Saved entries
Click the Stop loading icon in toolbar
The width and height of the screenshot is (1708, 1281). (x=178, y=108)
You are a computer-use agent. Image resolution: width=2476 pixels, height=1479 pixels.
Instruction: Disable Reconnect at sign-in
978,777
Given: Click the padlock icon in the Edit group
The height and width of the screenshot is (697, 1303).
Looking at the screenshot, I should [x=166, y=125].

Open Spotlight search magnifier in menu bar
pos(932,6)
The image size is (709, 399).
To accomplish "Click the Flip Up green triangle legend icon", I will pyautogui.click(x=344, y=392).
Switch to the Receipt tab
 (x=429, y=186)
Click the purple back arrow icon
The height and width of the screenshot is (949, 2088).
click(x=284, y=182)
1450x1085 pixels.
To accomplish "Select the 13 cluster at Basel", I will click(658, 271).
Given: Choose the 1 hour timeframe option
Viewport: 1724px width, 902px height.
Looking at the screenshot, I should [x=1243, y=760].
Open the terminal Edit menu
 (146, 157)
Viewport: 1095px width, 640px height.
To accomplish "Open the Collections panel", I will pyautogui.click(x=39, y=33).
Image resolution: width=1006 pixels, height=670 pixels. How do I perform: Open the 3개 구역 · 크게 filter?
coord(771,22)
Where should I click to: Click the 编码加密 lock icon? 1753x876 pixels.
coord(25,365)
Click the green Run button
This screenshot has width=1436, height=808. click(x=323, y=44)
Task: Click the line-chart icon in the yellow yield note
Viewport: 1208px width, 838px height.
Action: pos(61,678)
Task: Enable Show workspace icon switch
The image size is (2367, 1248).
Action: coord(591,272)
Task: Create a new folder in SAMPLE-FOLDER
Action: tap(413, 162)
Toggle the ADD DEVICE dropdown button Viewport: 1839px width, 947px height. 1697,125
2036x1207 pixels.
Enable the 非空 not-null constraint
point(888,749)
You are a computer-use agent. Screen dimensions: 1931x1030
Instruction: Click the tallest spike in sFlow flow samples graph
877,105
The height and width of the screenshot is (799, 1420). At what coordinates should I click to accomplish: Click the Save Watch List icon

- [EXERCISE GOAL]: Repeat each line above exactly as it stands.

- [YOUR RESPONSE]:
Click the Stop loading icon in toolbar
The width and height of the screenshot is (1708, 1281). (x=178, y=108)
You are a computer-use agent. Image resolution: width=2476 pixels, height=1479 pixels.
Instruction: Disable Reconnect at sign-in
978,777
Given: Click the padlock icon in the Edit group
The height and width of the screenshot is (697, 1303).
Looking at the screenshot, I should [x=166, y=125].

Open Spotlight search magnifier in menu bar
pos(932,6)
The image size is (709, 399).
To accomplish "Click the Flip Up green triangle legend icon", I will pyautogui.click(x=344, y=392).
Switch to the Receipt tab
 (x=429, y=186)
Click the purple back arrow icon
The height and width of the screenshot is (949, 2088).
click(x=284, y=182)
1450x1085 pixels.
To accomplish "Select the 13 cluster at Basel", I will click(658, 271).
Given: Choose the 1 hour timeframe option
Viewport: 1724px width, 902px height.
Looking at the screenshot, I should [x=1243, y=760].
Open the terminal Edit menu
 (146, 157)
Viewport: 1095px width, 640px height.
To accomplish "Open the Collections panel", I will pyautogui.click(x=39, y=33).
Image resolution: width=1006 pixels, height=670 pixels. How do I perform: Open the 3개 구역 · 크게 filter?
coord(771,22)
Where should I click to: Click the 编码加密 lock icon? 1753x876 pixels.
coord(25,365)
Click the green Run button
This screenshot has width=1436, height=808. click(x=323, y=44)
Task: Click the line-chart icon in the yellow yield note
Viewport: 1208px width, 838px height.
Action: pos(61,678)
Task: Enable Show workspace icon switch
The image size is (2367, 1248).
Action: coord(591,272)
Task: Create a new folder in SAMPLE-FOLDER
Action: tap(413, 162)
Toggle the ADD DEVICE dropdown button Viewport: 1839px width, 947px height. 1697,125
2036x1207 pixels.
Enable the 非空 not-null constraint
point(888,749)
You are a computer-use agent. Screen dimensions: 1931x1030
Instruction: Click the tallest spike in sFlow flow samples graph
877,105
The height and width of the screenshot is (799, 1420). At what coordinates should I click to accomplish: Click the Save Watch List icon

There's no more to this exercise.